Brisket is a little like meatloaf, in the sense that it’s a simple, unglamorous comfort food that everyone claims to have the best recipe for. The recipes all turn out to be pretty much the same, with minor variations, and they all lead to the same place: a hearty, gut-warming meal that will have you licking your plate at the end.
Brisket is a cut of beef that comes from the breast section. It’s relatively thin and relatively tough, which means that long, slow cooking is the best approach. Many people favor slow grilling for brisket with a crispy coating and smoky flavor. This time of year, however, we favor braising because it requires very little effort and warms our house up with a savory, meaty aroma. The magic of slow-cooking never ceases to amaze, as the transformation brisket undergoes from a relatively inexpensive cut of meat to a meal that literally melts in your mouth is truly astonishing. In an oven, this transformation takes place in about 2 1/2 hours for a two-pound cut of brisket.

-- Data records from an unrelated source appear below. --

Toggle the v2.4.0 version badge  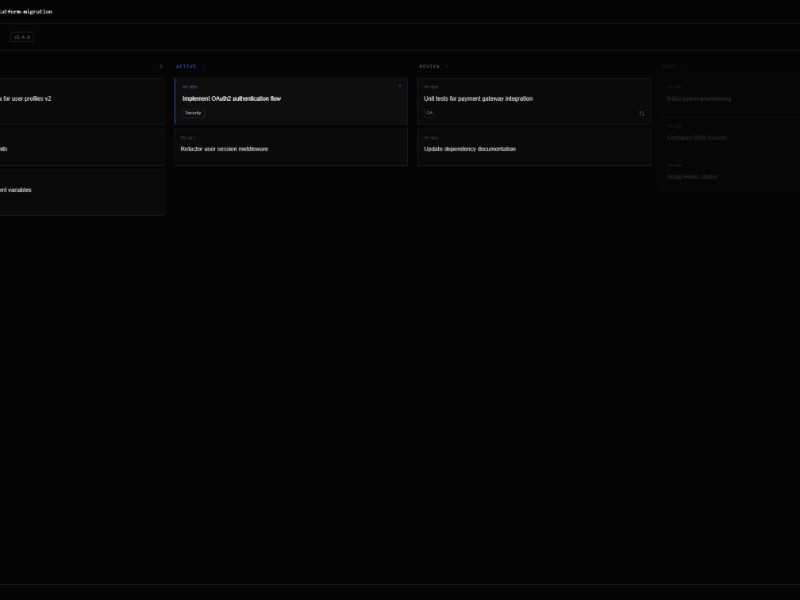click(x=22, y=36)
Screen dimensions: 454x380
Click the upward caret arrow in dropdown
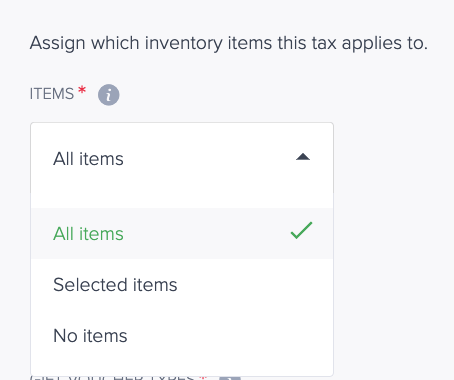(x=303, y=157)
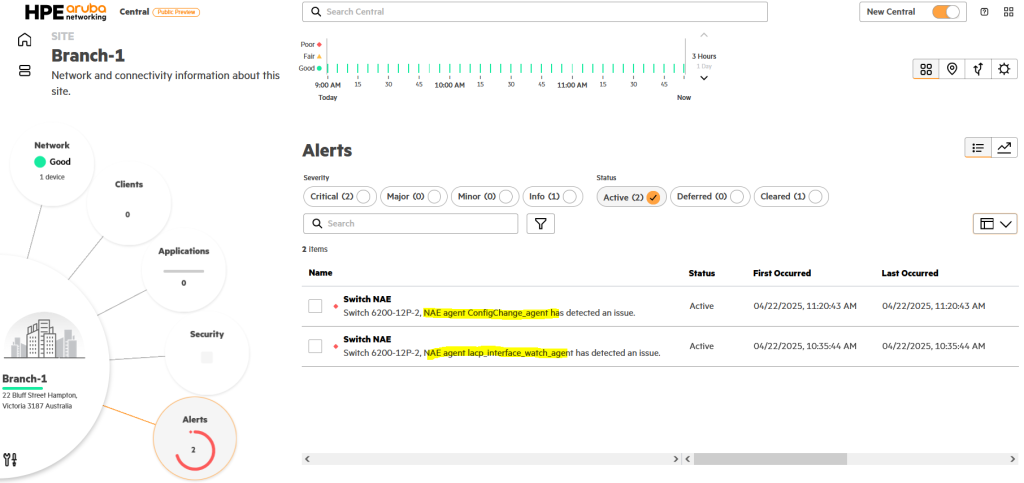Open the devices list icon in sidebar
The image size is (1024, 483).
coord(25,71)
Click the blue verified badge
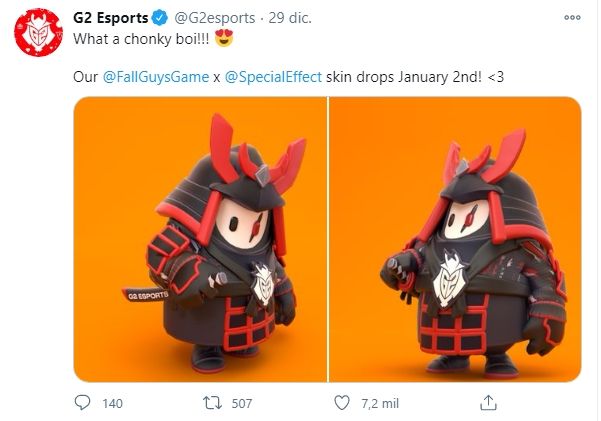This screenshot has height=421, width=601. (x=160, y=18)
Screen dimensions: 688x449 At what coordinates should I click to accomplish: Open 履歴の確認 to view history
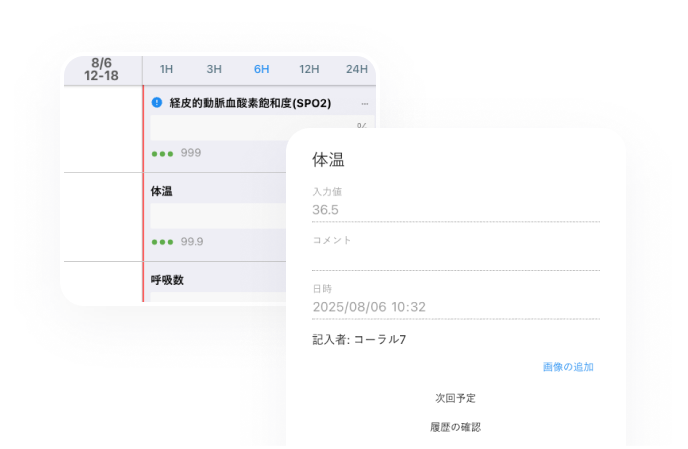coord(455,427)
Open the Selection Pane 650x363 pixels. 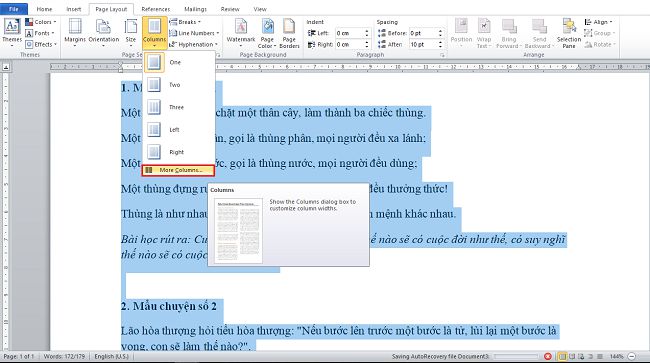[x=569, y=33]
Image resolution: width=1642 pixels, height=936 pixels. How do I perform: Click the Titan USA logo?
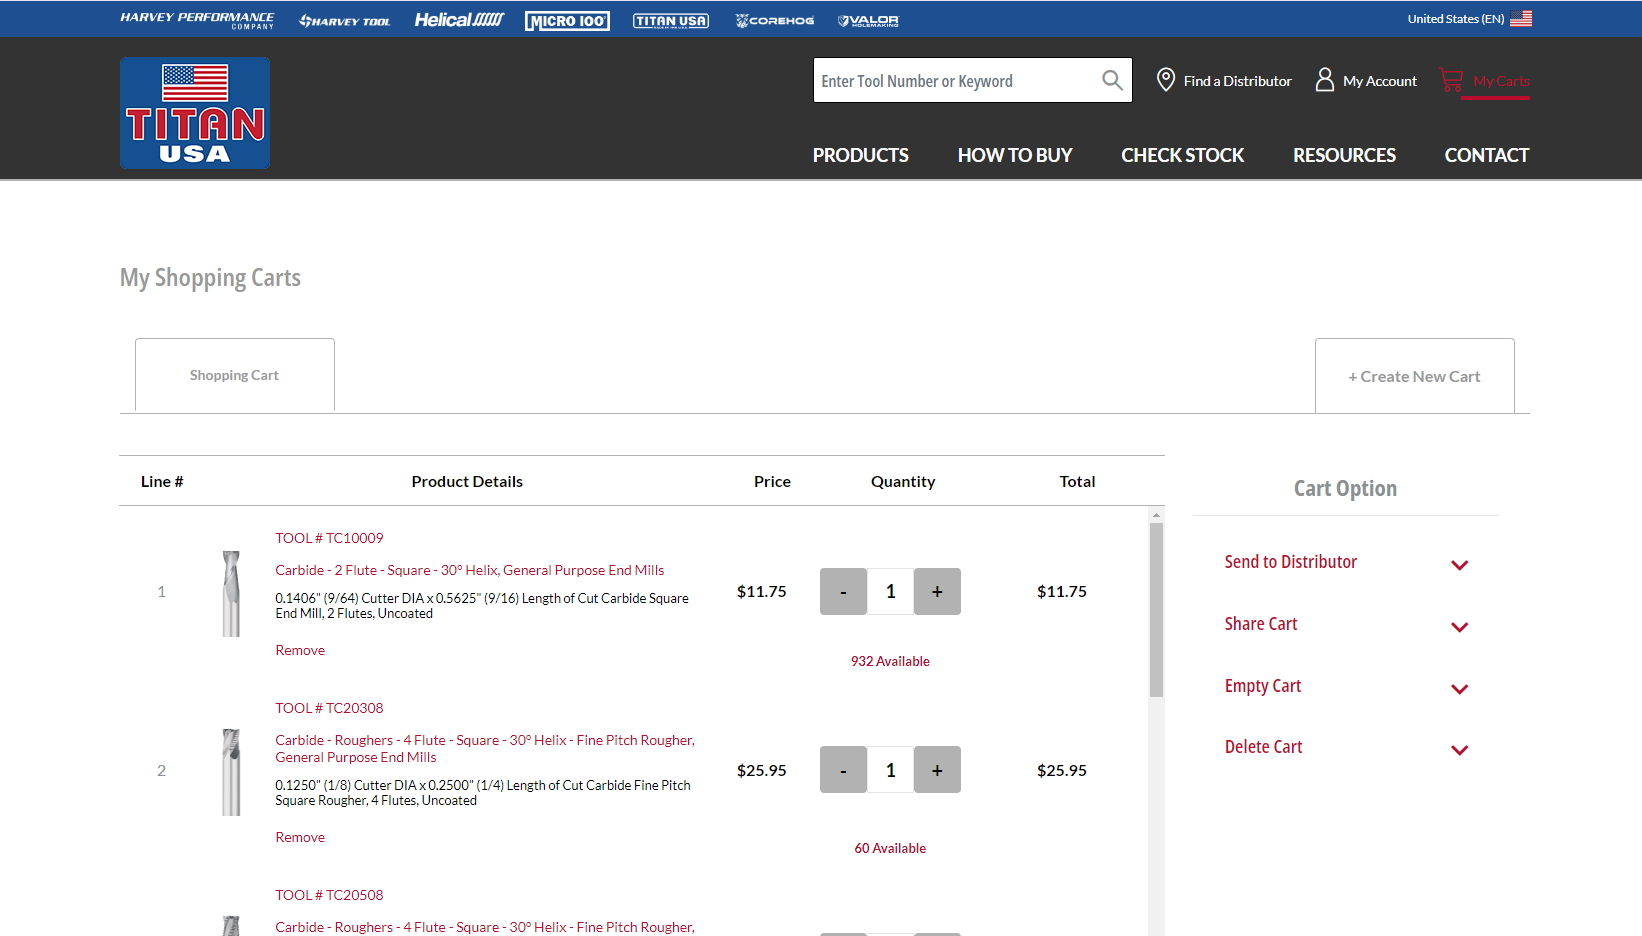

In a slow cooker on high heat, about twice that.
In addition to the long cooking time, there are a few other techniques that guarantee tender brisket. Look for a cut of brisket that has a nice layer of fat on the top; it keeps the meat moist and juicy while cooking and can always be trimmed away right before eating if it’s too fatty for your taste. You’ll also want to surround, but not totally immerse, the brisket in some sort of liquid as it cooks, which is what differentiates braising from roasting (no liquid) and stewing (more liquid). Broth, wine or a combination of the two, works well for this. Keep a lid on the brisket while it cooks and resist peeking in on it – at least for the first two hours.
Here’s our version of the “best” (or at least pretty darn good) braised brisket out there.
Preheat oven to 350 degrees.
Season brisket with salt and pepper. Over medium-high heat, add oil to either a Dutch oven or a skillet. Brown the brisket on each side, 8-10 minutes total. Set the meat aside.
Turn heat down to medium. Add onions and celery to the same skillet and sauté until nicely browned, about 12 minutes. Add garlic and vinegar and scrape up any browned bits stuck to the pot. Add dried parsley, tomato and stock and bring to a simmer.
Return brisket to the Dutch oven, or transfer everything into an oven-proof dish that is large enough to hold the meat and vegetables. (You can also transfer the ingredients into a slow cooker at this point, instead of using the oven).
Braise in the oven, covered with a lid or tight foil, for 2 1/2 hours or until the meat is tender enough that it easily pulls apart with a fork.